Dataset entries
-- -- --
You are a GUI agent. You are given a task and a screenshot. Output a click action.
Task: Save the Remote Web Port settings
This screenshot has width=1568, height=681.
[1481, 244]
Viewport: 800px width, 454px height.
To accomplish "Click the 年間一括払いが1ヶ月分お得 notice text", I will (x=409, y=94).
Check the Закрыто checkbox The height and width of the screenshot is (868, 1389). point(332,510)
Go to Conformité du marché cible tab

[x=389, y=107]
-- -- --
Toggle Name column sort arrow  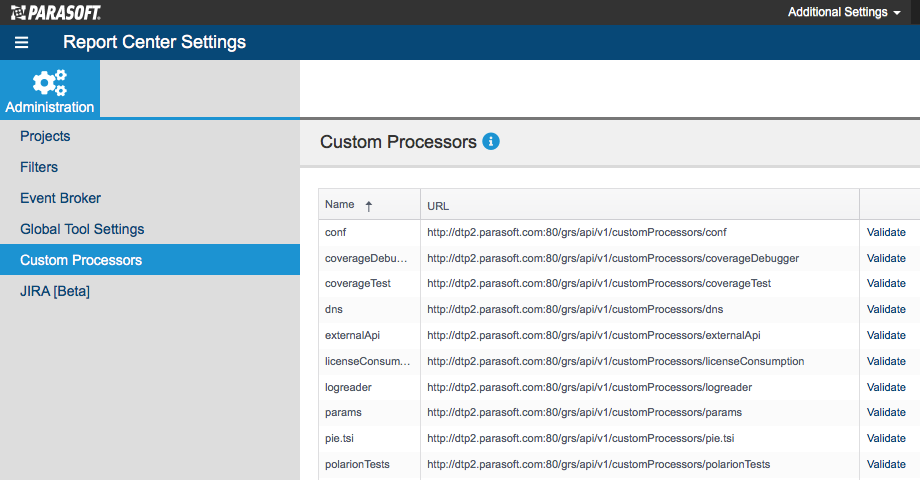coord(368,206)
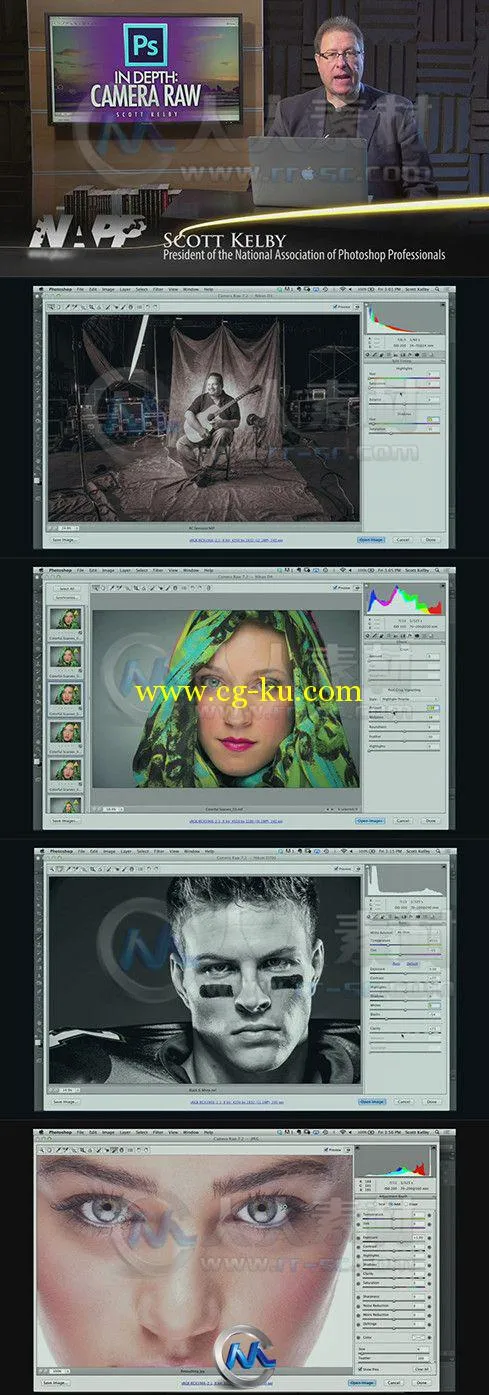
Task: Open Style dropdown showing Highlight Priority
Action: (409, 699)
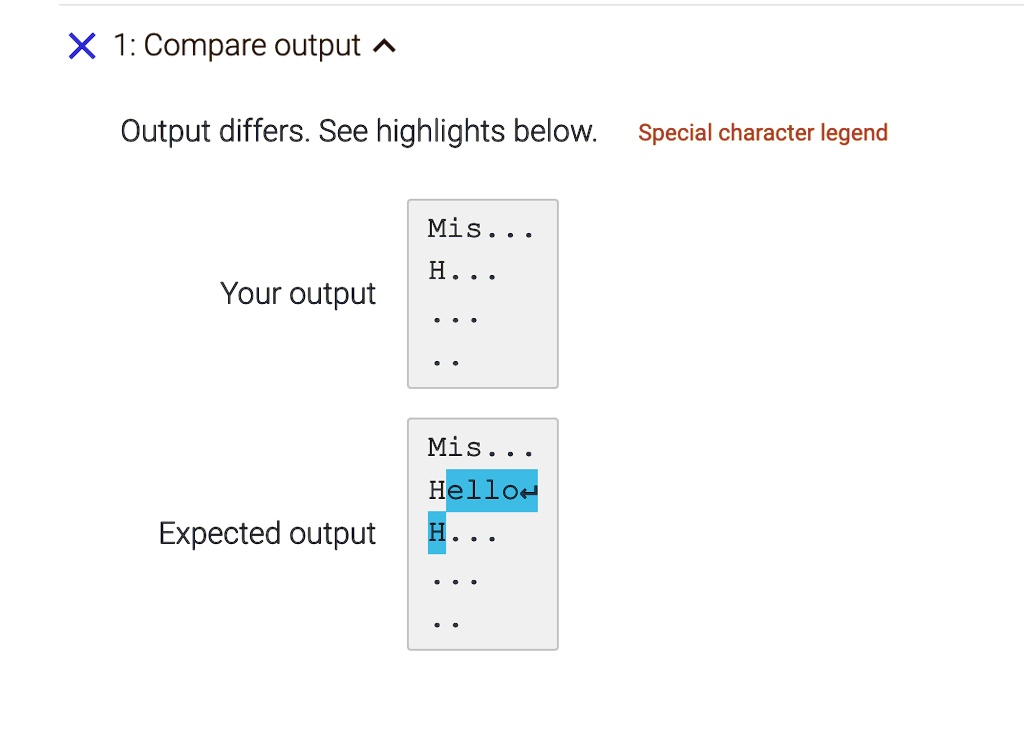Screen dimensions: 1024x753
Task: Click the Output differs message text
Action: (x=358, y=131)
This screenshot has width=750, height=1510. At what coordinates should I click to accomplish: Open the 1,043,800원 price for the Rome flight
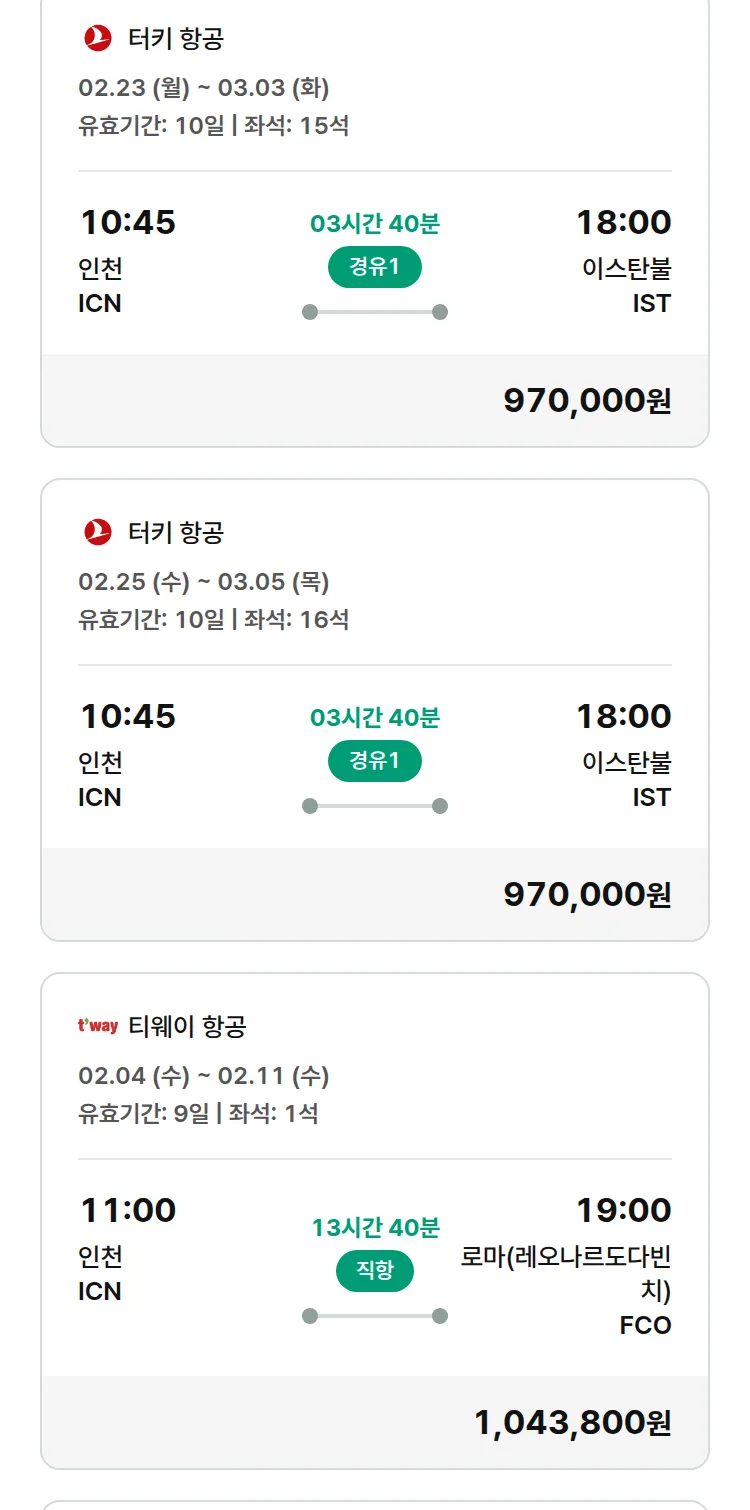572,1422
-- -- --
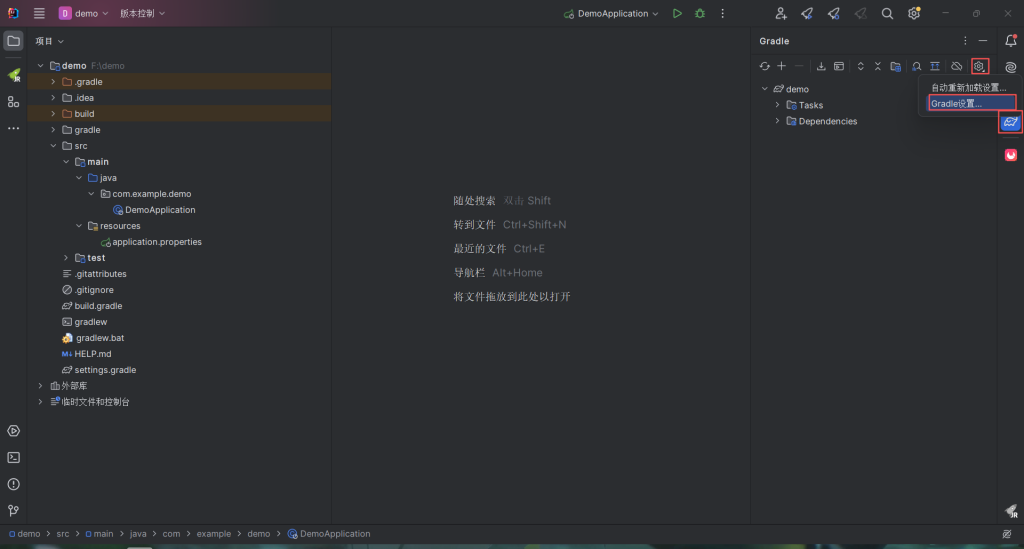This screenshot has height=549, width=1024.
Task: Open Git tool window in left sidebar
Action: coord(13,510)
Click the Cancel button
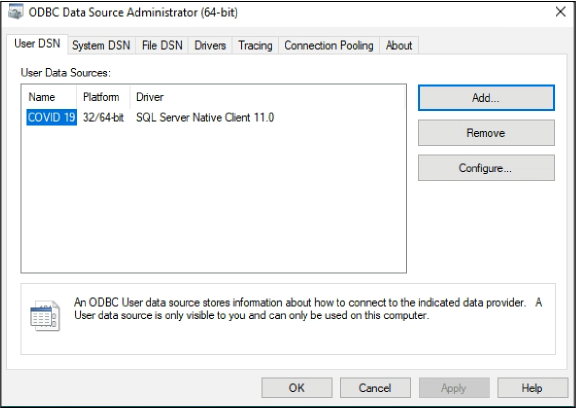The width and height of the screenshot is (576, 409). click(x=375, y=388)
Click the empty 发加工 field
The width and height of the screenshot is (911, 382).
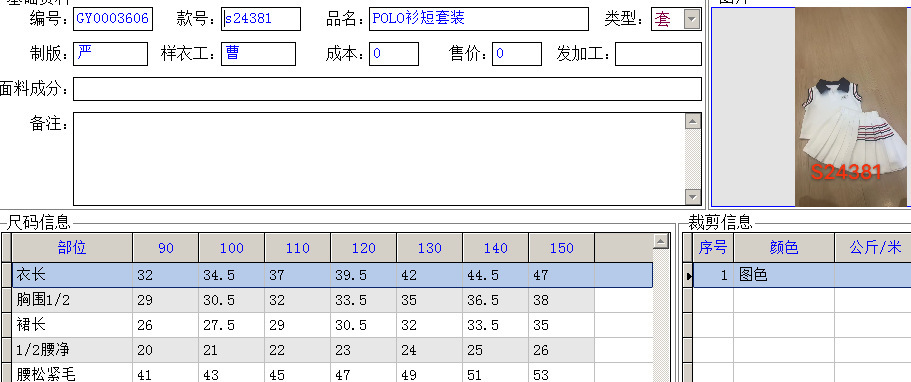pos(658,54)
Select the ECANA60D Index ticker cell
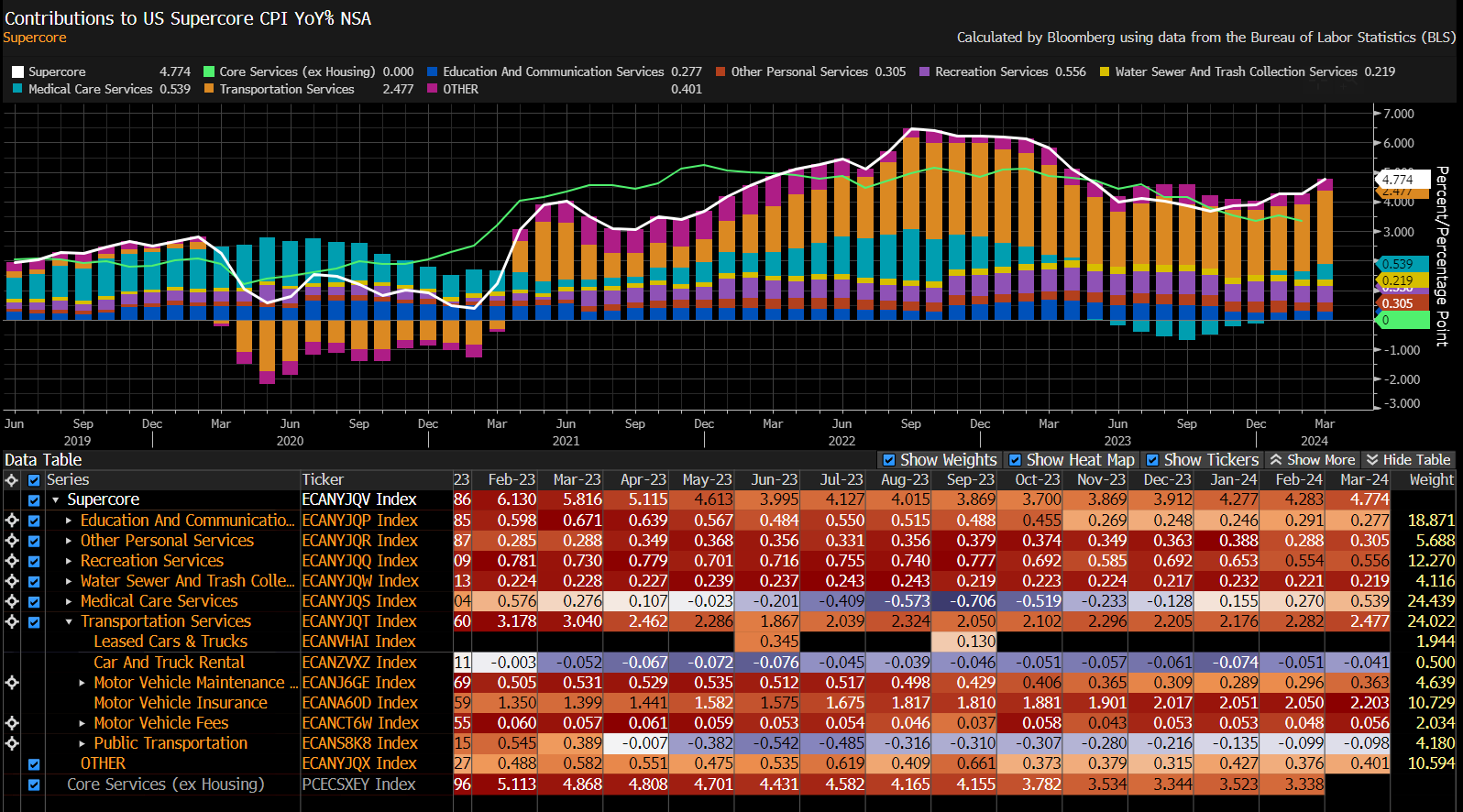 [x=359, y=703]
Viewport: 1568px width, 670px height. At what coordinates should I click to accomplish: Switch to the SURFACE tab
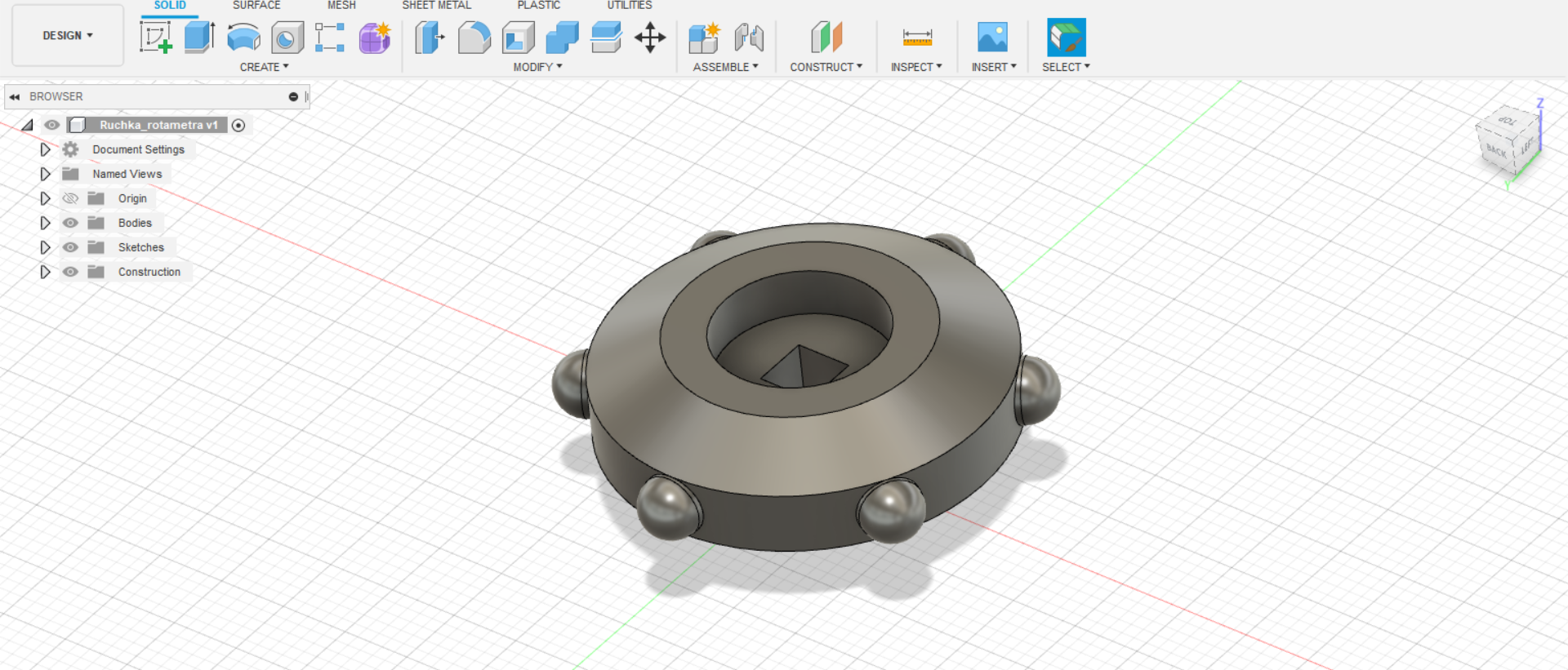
-- -- --
> **TRY IT**:
Scan the entries for lines holding the string "Viewport", then copy every one of them.

> **ANSWER BELOW**:
Viewport: 800px width, 454px height.
Viewport: 1568px width, 670px height. At what coordinates should I click to accomplish: Switch to the SURFACE tab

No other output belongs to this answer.